━━━━━ Input data ━━━━━

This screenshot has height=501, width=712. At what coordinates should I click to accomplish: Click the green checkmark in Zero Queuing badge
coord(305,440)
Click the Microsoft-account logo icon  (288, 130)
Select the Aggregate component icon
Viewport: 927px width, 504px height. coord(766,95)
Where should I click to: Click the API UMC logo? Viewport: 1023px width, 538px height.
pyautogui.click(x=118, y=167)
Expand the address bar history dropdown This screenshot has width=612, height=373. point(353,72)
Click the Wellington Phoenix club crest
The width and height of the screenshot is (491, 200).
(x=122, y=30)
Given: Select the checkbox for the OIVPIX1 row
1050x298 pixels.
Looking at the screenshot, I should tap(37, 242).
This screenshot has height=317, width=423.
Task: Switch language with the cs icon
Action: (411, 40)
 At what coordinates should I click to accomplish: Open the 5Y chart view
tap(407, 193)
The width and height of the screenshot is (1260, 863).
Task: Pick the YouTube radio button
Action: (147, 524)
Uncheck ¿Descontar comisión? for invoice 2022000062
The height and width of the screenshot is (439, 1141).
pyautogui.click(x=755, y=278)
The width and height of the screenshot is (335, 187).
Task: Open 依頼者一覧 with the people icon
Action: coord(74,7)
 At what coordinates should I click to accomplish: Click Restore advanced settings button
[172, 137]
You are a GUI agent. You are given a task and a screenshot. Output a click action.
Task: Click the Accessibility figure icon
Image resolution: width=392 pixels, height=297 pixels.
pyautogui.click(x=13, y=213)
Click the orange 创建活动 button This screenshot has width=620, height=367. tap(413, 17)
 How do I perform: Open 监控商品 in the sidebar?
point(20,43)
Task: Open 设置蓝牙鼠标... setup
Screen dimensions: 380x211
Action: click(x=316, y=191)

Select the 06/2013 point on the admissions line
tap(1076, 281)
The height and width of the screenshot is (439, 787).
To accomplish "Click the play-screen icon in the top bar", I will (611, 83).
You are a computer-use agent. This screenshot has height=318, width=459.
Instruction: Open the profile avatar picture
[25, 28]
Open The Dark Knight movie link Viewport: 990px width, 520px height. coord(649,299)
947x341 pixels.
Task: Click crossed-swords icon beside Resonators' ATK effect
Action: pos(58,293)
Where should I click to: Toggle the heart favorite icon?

━━━━━

*Assignment*: A complete answer gives every line of the records holding "agent".

*Response area*:
You are a GUI agent. You are given a task and a screenshot. Output a click action.
You are a computer-use agent. This screenshot has height=318, width=459.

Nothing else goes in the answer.